Beginning with the line containing "The width and height of the screenshot is (900, 1199)." and ending with the last line, repeat the records exactly.

• • •

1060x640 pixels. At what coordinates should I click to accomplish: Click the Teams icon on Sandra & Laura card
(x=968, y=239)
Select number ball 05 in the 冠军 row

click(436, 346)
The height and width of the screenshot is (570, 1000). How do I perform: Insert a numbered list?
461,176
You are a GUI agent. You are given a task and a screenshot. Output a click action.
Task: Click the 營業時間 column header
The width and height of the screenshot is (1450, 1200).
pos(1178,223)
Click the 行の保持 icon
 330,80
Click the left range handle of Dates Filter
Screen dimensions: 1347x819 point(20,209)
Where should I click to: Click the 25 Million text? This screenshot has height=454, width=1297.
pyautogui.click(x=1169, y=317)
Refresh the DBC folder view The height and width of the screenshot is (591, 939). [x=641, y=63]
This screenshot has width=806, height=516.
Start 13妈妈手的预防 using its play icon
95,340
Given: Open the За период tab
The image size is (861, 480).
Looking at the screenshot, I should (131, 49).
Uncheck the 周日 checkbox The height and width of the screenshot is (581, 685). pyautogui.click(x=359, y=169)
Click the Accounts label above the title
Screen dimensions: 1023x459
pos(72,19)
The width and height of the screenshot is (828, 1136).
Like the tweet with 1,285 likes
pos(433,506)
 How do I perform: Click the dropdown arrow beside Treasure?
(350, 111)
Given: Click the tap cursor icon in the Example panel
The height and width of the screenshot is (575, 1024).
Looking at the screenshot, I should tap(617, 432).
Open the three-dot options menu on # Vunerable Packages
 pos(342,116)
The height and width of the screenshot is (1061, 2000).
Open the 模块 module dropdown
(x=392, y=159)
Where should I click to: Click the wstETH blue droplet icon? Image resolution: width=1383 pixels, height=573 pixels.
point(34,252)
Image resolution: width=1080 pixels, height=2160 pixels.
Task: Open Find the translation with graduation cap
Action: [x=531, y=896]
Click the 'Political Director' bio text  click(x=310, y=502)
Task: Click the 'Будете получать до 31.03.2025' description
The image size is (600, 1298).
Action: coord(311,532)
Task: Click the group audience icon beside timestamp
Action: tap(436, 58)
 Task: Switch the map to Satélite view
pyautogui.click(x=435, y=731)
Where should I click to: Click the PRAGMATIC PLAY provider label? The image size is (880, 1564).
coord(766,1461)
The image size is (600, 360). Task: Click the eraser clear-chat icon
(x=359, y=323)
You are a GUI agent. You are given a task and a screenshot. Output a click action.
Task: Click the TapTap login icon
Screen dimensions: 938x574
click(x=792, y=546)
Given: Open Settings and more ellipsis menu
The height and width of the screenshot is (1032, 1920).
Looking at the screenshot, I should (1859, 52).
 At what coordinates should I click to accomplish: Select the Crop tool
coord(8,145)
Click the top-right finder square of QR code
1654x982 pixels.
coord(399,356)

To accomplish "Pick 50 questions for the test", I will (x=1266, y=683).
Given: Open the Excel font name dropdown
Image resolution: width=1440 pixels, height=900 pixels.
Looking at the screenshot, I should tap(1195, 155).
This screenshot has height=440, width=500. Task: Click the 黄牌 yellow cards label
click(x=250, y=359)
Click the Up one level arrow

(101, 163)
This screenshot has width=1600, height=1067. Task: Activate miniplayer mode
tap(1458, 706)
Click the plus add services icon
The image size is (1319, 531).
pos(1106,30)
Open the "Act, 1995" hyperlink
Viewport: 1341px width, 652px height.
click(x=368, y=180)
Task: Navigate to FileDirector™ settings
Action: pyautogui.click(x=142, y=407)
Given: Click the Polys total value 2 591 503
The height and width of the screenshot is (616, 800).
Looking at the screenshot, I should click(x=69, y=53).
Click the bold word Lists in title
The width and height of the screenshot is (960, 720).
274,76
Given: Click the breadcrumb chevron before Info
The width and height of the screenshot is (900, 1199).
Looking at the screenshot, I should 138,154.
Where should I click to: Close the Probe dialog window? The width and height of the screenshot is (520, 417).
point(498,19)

• • •

The completed task:
The width and height of the screenshot is (900, 1199).
Looking at the screenshot, I should 138,154.
Where should I click to: Close the Probe dialog window? The width and height of the screenshot is (520, 417).
point(498,19)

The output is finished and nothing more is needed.